Grattare le saponette in pista dopo mesi così duri è una liberazione, un successo personale che gli dà la carica per capire che nella vita si può fare (quasi) tutto, basta volerlo.
L’esperienza in pista continua, Luca recupera una vecchia R6 che riadatta secondo le sue esigenze e scende in pista, in meno di un anno
vince il campionato organizzato dall’associazione Di.Di.
Vinta una sfida, ne compare subito un’altra sfida all’orizzonte: ottenere la patente per poter circolare anche su strada.
Sfida superata -ovviamente- ed ecco che nel box di Luca fa il suo ingresso una Super Duke 1290, che viene modificata ad hoc: comandi, gas e freno spostati a sinistra e cambio elettronico.
La passione per i viaggi torna prepotente: è così che Luca, un giorno, si trova a percorrere con il dito la cartina dell’Europa e l’idea di un viaggio attraverso il vecchio continente inizia a stuzzicarlo.

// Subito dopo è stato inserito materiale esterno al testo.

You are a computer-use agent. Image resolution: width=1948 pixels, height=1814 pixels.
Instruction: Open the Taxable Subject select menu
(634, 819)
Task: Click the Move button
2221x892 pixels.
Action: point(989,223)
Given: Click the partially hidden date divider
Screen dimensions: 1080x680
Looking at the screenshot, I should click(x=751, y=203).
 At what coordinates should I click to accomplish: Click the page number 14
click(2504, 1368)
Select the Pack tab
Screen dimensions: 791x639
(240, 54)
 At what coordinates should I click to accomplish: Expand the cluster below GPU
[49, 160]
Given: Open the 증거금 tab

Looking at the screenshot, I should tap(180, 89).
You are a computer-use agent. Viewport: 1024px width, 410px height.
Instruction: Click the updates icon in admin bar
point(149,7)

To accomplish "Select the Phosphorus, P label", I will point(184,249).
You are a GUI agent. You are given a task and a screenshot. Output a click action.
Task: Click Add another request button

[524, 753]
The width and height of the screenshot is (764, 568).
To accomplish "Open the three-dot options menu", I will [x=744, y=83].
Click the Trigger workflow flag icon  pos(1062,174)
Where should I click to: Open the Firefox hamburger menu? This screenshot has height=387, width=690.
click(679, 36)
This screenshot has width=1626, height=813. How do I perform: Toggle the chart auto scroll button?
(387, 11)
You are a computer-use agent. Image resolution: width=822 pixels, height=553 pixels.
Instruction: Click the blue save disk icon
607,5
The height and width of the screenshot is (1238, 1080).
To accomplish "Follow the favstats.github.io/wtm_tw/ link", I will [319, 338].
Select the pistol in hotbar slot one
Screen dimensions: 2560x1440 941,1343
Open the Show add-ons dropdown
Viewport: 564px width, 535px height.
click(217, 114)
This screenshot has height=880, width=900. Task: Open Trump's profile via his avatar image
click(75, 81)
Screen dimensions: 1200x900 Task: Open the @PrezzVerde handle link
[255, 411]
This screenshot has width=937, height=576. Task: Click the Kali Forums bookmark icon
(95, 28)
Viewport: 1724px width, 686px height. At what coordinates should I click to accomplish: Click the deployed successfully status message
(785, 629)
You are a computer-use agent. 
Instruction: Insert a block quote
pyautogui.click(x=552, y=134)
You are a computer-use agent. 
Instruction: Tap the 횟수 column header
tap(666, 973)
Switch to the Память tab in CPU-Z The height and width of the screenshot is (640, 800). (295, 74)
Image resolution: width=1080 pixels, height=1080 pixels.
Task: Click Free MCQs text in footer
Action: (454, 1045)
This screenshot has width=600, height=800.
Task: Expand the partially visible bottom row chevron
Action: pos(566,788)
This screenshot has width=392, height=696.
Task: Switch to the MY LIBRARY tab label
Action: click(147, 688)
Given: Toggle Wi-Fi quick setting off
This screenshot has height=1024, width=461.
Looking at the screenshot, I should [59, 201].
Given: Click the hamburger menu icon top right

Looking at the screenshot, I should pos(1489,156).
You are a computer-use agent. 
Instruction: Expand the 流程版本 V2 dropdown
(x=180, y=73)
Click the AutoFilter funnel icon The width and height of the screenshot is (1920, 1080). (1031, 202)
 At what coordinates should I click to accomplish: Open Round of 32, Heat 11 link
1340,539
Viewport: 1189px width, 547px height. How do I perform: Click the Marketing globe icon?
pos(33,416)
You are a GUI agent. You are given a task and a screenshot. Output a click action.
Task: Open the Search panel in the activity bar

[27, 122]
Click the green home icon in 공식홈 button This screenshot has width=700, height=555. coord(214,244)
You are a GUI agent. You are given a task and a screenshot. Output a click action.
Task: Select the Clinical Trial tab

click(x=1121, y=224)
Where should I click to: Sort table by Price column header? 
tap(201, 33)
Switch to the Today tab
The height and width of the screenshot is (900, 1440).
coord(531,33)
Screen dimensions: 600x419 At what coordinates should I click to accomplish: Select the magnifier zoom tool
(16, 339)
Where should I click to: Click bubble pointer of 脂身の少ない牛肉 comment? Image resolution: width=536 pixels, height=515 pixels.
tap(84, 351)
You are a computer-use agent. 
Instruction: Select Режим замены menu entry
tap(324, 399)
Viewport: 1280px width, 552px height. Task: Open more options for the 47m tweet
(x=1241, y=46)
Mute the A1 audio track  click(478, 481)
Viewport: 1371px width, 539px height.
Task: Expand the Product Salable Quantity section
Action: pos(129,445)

Nasce così il progetto 407Get, con il nome che già racchiude tutto: la data di partenza (7 aprile, all’americana) e il verbo inglese Get, che significa andare a prendersi qualcosa, ottenere. Ma sono anche le iniziali di Grand European Tour, il gran tour europeo, che prevede 25mila chilometri in tre mesi (con passeggera) per scoprire le bellezze dell’Europa senza mete definite, improvvisando giorno per giorno strade e pernottamenti.
Luca si trova a percorrere le strade della Francia e della Spagna per poi puntare il faro della sua moto verso nord, verso la Gran Bretagna.
Sosta obbligata all’Isola di Mann dove, sue testuali parole, “quando sono salito verso la zona di Sarah's cottage ho messo la freccia e ho accostato perché piangevo come un bambino”.
Sembra tutto andare per il meglio (a parte qualche imprevisto, come la rottura del cambio in mezzo alle Highlands scozzesi che lo costringe a fare 200 chilometri con tre marce per trovare un’officina in grado di ripararlo) quando, in Norvegia,
un alce decide di attraversare la strada proprio mentre sta passando Luca.
L’impatto è inevitabile e gli costa la rottura di scapola, caviglia e quattro costole, più la perforazione di un polmone e il distaccamento della membrana. Anche la compagna di viaggio subisce diverse fratture.
Luca si rialza ancora una volta, dopo qualche giorno prova a infilare lo stivale della moto…e ci riesce.
Gli infermieri, spaventati, chiamano la polizia norvegese, che impone a Luca il divieto di guidare nella nazione per novanta giorni.
Il viaggio vede quindi la parola fine.
Il rientro in Italia viene organizzato tramite degli amici che vengono a recuperarli con un camper, per poi riportare i ragazzi e la moto in Italia dopo un viaggio di trentacinque ore.
Il tour si chiude così dopo 52 giorni, 15.500 chilometri ma soprattutto una grande delusione per non essere riuscito a portare a termine il progetto, sebbene per cause esterne.
L’amaro in bocca c’è, va ammesso,
ma dopo nove giorni dal rientro Luca è di nuovo in strada: “Mi serviva tornare in sella per superare la delusione del viaggio, ne avevo bisogno (e ci torna su una Harley Davidson, 386 kg di moto, ndr). Ho visto l’ombra proiettata sull’asfalto e lì mi sono detto ok, va tutto bene“.
La moto come salvezza, la moto come “
libertà in tutti i sensi, proprio come fusione tra uomo e macchina, nella quale tu guidi un mezzo e il mezzo guida te. Come se la moto fosse un’estensione del corpo, come se ti dessero dei superpoteri dove riesci a correre velocissimo, frenare forte, senza avere intorno una scatola metallo intorno ma sentendo aria sul viso”.
Se avete letto tutto fino a qua, avrete capito che il percorso di Luca non è stato facile, anzi.
Ma non vuole sentirsi un supereroe: “credo che quello che ho fatto sia alla portata di tutti: le persone che ammirano o rispettano chi riesce a superare difficoltà gravi -come una disabilità importante- lo fanno perché non si sono dovuti trovare ad affrontarla. Io ho convinzione che chiunque, messo alla prova, senza alternative riesca a trovare una forza interiore. Io non mi sento speciale rispetto ad altre persone, spesso vengono ingigantiti problemi che potrebbero essere risolti semplicemente ma solo perché non si ha a che fare con problemi maggiori,
il problema è grande nella misura in cui si affronta”.